> **Set task A**: Return everything in the records from the line containing "The width and" down to the end of the records, word for word, and leave the pictures out.
> **Set task B**: Carry on the account of the traffic stop and arrests, beginning right after its final sentence.

> **Text**:
The body cameras then show Officer Schmitz and several other offers on scene in conversation in the street. Officer Schmitz explains that the ranking officer on scene, Sgt. Worsencroft, had instructed him to "cite and send" Rogers, meaning that he will be issued a citation for driving with an invalid license. Because there was insufficient evidence to hold either man for suspicion of robbery, Officer Schmitz further explains that both men would be released. Because the vehicle's owner was not on scene, Officer Schmitz determined that the vehicle would be towed and that an inventory would be completed incident to the tow. However, the inventory search revealed a cardboard box with a plastic bag containing a white powdery substance believed to be crack cocaine. Upon this discovery, Rogers and Ford were arrested for possession of drugs, and the inventory search was suspended because it was determined that vehicle would be searched incident to arrest. Rogers was also arrested for obstructing official business by giving false identification information. After Ford was Mirandized, Ford stated that the car wasn't his, he was at home when Rogers picked him up, and he did not know anything about the suspected drugs. The time from the initial stop to defendants' arrests was approximately one hour. The white powdery substance was eventually determined not to be cocaine.

> **Data shown**:
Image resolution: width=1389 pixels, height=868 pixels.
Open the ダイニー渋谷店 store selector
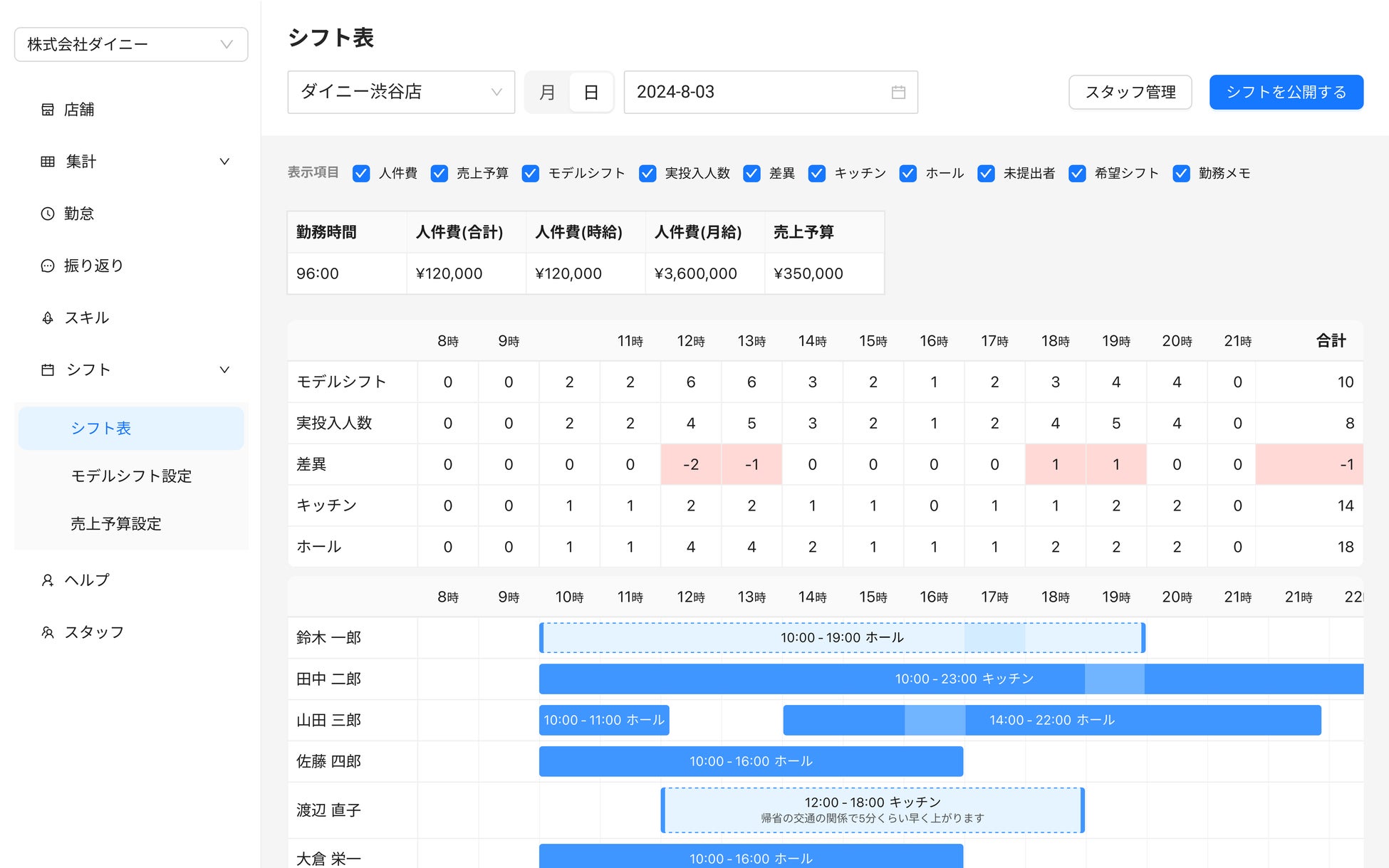401,93
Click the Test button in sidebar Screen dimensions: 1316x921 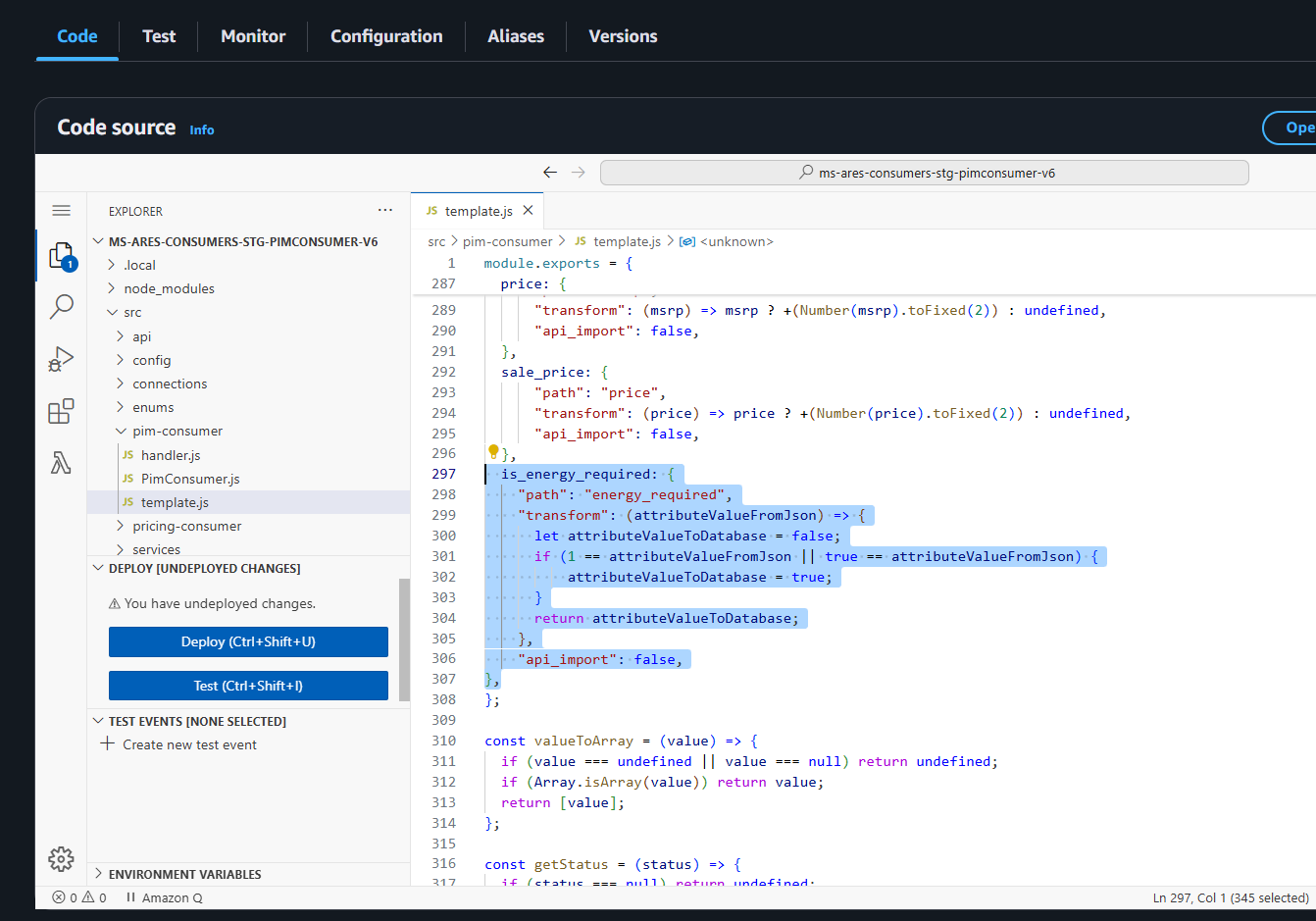point(248,686)
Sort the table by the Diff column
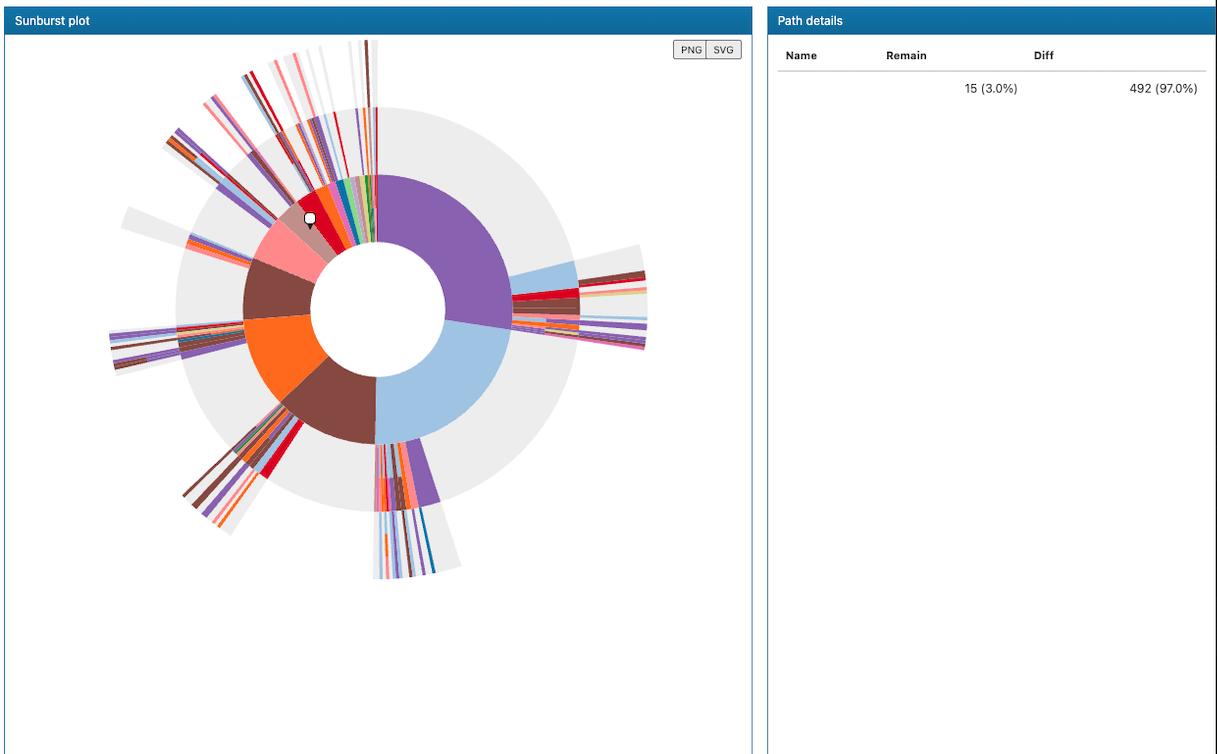The height and width of the screenshot is (754, 1217). (x=1043, y=55)
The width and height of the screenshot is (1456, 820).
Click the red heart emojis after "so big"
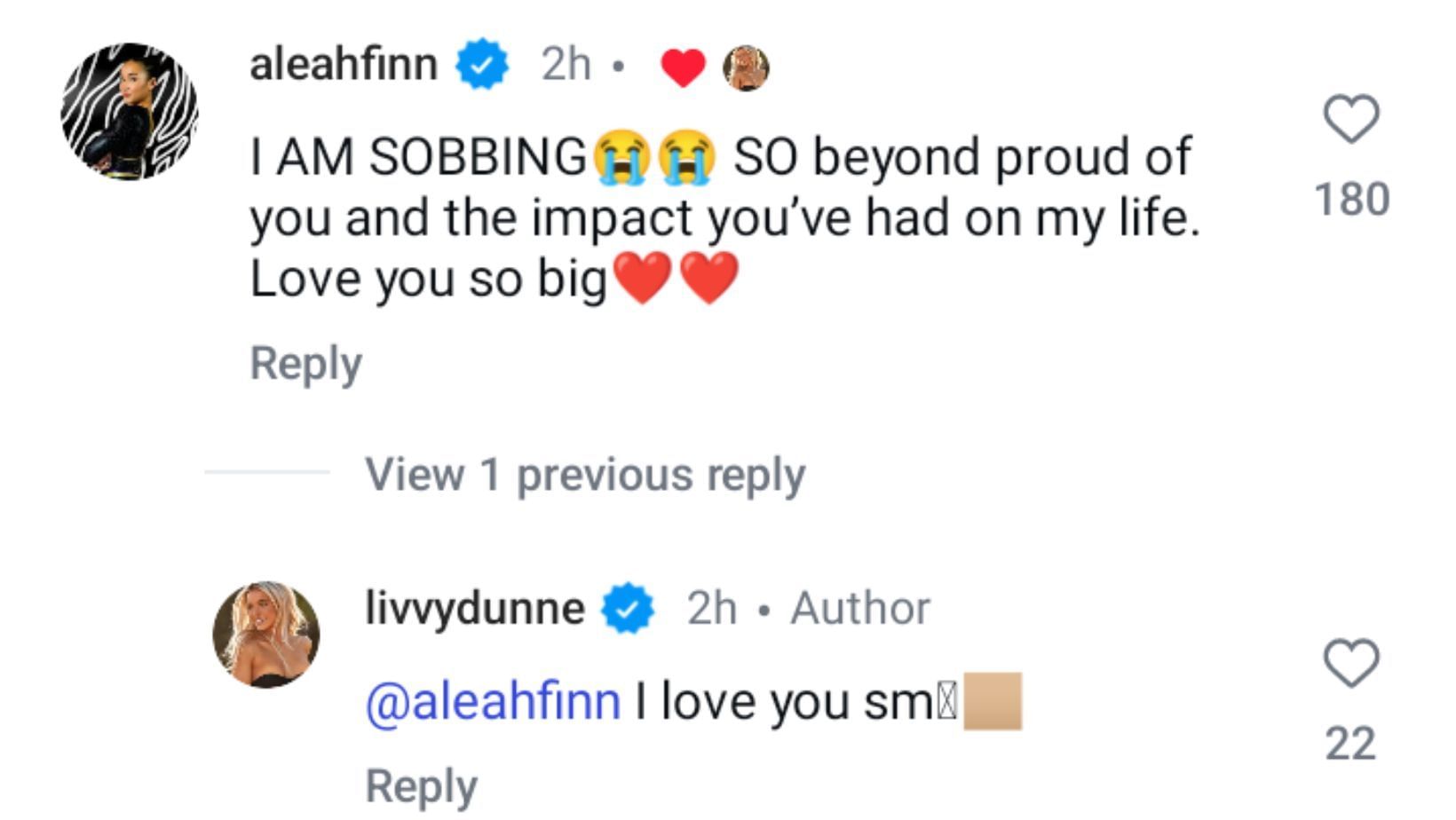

> **Exercise response A**:
The width and height of the screenshot is (1456, 820).
Click the red heart emojis after "so big"

> **Exercise response B**:
The record reveals that Officer Schmitz actually wrote two citations. The first citation was written to "Robert Rogers" for driving with an expired license. The second citation was written to "Charles Rogers" for failing to renew his temporary permit.

Sgt. Worsencroft's testimony, as well as his body cameras played at the April 12, 2019 hearing, confirmed that he had instructed his officers to "hook" (or tow) the car because neither Ford nor Rogers had a valid driver's license and to "kick" (or release) Ford and Rogers after citing Rogers for operating a vehicle without a valid license.

Officer Schmitz and Detective Cramer both testified that the CPD does not do field testing of suspected narcotics due to the cost and danger to officers in handling foreign substances.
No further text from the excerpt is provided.